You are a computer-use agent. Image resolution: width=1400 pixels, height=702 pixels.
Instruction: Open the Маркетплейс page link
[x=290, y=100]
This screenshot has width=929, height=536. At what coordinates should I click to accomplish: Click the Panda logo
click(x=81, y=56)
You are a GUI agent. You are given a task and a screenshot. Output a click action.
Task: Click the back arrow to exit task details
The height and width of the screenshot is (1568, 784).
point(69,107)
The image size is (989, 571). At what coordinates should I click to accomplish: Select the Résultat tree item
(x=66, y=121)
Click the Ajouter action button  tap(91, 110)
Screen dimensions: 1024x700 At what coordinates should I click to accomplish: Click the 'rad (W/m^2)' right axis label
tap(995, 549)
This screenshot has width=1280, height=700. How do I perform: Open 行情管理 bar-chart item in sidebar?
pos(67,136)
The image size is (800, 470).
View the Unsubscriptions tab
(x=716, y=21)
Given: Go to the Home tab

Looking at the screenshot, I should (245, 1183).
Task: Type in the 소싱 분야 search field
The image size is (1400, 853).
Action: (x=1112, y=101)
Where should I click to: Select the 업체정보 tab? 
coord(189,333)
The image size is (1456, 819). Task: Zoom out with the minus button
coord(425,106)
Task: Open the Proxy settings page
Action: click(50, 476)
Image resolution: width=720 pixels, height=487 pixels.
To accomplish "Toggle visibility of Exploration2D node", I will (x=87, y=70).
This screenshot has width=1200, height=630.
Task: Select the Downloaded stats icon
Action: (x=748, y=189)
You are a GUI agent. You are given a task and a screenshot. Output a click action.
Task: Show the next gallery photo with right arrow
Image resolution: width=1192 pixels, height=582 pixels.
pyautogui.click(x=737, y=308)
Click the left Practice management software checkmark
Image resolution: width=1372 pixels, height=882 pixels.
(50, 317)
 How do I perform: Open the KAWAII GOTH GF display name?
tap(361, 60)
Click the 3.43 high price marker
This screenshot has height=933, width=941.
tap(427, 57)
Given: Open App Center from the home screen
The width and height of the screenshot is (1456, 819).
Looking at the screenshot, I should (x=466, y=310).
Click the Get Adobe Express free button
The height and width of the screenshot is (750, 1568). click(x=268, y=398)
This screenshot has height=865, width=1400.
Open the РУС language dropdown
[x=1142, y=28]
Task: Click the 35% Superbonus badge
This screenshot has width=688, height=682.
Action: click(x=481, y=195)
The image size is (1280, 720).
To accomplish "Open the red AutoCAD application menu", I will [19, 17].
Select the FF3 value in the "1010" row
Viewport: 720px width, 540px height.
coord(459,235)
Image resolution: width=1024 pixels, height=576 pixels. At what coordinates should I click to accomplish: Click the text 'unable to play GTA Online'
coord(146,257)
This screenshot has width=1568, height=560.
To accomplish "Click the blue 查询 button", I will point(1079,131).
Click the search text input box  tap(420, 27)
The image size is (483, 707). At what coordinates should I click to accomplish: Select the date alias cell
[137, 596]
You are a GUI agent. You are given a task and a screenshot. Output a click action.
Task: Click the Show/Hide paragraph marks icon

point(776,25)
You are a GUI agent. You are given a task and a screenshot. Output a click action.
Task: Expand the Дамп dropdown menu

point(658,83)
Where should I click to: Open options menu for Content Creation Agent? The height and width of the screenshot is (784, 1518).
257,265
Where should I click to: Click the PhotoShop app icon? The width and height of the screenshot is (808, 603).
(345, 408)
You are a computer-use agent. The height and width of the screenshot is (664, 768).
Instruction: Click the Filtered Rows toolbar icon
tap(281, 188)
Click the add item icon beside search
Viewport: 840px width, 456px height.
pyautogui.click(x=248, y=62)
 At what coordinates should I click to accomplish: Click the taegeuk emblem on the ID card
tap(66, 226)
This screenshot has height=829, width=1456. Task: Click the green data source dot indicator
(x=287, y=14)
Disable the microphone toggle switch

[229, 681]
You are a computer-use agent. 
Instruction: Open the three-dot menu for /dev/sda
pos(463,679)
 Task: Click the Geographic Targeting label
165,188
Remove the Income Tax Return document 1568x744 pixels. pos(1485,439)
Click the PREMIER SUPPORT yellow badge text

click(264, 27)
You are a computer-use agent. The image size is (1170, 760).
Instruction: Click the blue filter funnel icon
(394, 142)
########
DIRECTIONS FOR THIS TASK
The answer must restate each entry word for word.

EXERCISE OUTPUT
You are a computer-use agent. Image resolution: width=1400 pixels, height=702 pixels.
Instruction: Open the Маркетплейс page link
[x=290, y=100]
This screenshot has width=929, height=536. At what coordinates should I click to accomplish: Click the Panda logo
click(x=81, y=56)
You are a GUI agent. You are given a task and a screenshot. Output a click action.
Task: Click the back arrow to exit task details
The height and width of the screenshot is (1568, 784).
point(69,107)
The image size is (989, 571). At what coordinates should I click to accomplish: Select the Résultat tree item
(x=66, y=121)
Click the Ajouter action button  tap(91, 110)
Screen dimensions: 1024x700 At what coordinates should I click to accomplish: Click the 'rad (W/m^2)' right axis label
tap(995, 549)
This screenshot has width=1280, height=700. How do I perform: Open 行情管理 bar-chart item in sidebar?
pos(67,136)
The image size is (800, 470).
View the Unsubscriptions tab
(x=716, y=21)
Given: Go to the Home tab

Looking at the screenshot, I should (245, 1183).
Task: Type in the 소싱 분야 search field
The image size is (1400, 853).
Action: (x=1112, y=101)
Where should I click to: Select the 업체정보 tab? 
coord(189,333)
The image size is (1456, 819). Task: Zoom out with the minus button
coord(425,106)
Task: Open the Proxy settings page
Action: click(50, 476)
Image resolution: width=720 pixels, height=487 pixels.
To accomplish "Toggle visibility of Exploration2D node", I will (x=87, y=70).
This screenshot has width=1200, height=630.
Task: Select the Downloaded stats icon
Action: (x=748, y=189)
You are a GUI agent. You are given a task and a screenshot. Output a click action.
Task: Show the next gallery photo with right arrow
Image resolution: width=1192 pixels, height=582 pixels.
pyautogui.click(x=737, y=308)
Click the left Practice management software checkmark
Image resolution: width=1372 pixels, height=882 pixels.
(50, 317)
 How do I perform: Open the KAWAII GOTH GF display name?
tap(361, 60)
Click the 3.43 high price marker
This screenshot has height=933, width=941.
tap(427, 57)
Given: Open App Center from the home screen
The width and height of the screenshot is (1456, 819).
Looking at the screenshot, I should (x=466, y=310).
Click the Get Adobe Express free button
The height and width of the screenshot is (750, 1568). click(x=268, y=398)
This screenshot has height=865, width=1400.
Open the РУС language dropdown
[x=1142, y=28]
Task: Click the 35% Superbonus badge
This screenshot has width=688, height=682.
Action: click(x=481, y=195)
The image size is (1280, 720).
To accomplish "Open the red AutoCAD application menu", I will [19, 17].
Select the FF3 value in the "1010" row
Viewport: 720px width, 540px height.
coord(459,235)
Image resolution: width=1024 pixels, height=576 pixels. At what coordinates should I click to accomplish: Click the text 'unable to play GTA Online'
coord(146,257)
This screenshot has width=1568, height=560.
To accomplish "Click the blue 查询 button", I will point(1079,131).
Click the search text input box  tap(420, 27)
The image size is (483, 707). At what coordinates should I click to accomplish: Select the date alias cell
[137, 596]
You are a GUI agent. You are given a task and a screenshot. Output a click action.
Task: Click the Show/Hide paragraph marks icon

point(776,25)
You are a GUI agent. You are given a task and a screenshot. Output a click action.
Task: Expand the Дамп dropdown menu

point(658,83)
Where should I click to: Open options menu for Content Creation Agent? The height and width of the screenshot is (784, 1518).
257,265
Where should I click to: Click the PhotoShop app icon? The width and height of the screenshot is (808, 603).
(345, 408)
You are a computer-use agent. The height and width of the screenshot is (664, 768).
Instruction: Click the Filtered Rows toolbar icon
tap(281, 188)
Click the add item icon beside search
Viewport: 840px width, 456px height.
pyautogui.click(x=248, y=62)
 At what coordinates should I click to accomplish: Click the taegeuk emblem on the ID card
tap(66, 226)
This screenshot has height=829, width=1456. Task: Click the green data source dot indicator
(x=287, y=14)
Disable the microphone toggle switch

[229, 681]
You are a computer-use agent. 
Instruction: Open the three-dot menu for /dev/sda
pos(463,679)
 Task: Click the Geographic Targeting label
165,188
Remove the Income Tax Return document 1568x744 pixels. pos(1485,439)
Click the PREMIER SUPPORT yellow badge text

click(264, 27)
You are a computer-use agent. The image size is (1170, 760).
Instruction: Click the blue filter funnel icon
(394, 142)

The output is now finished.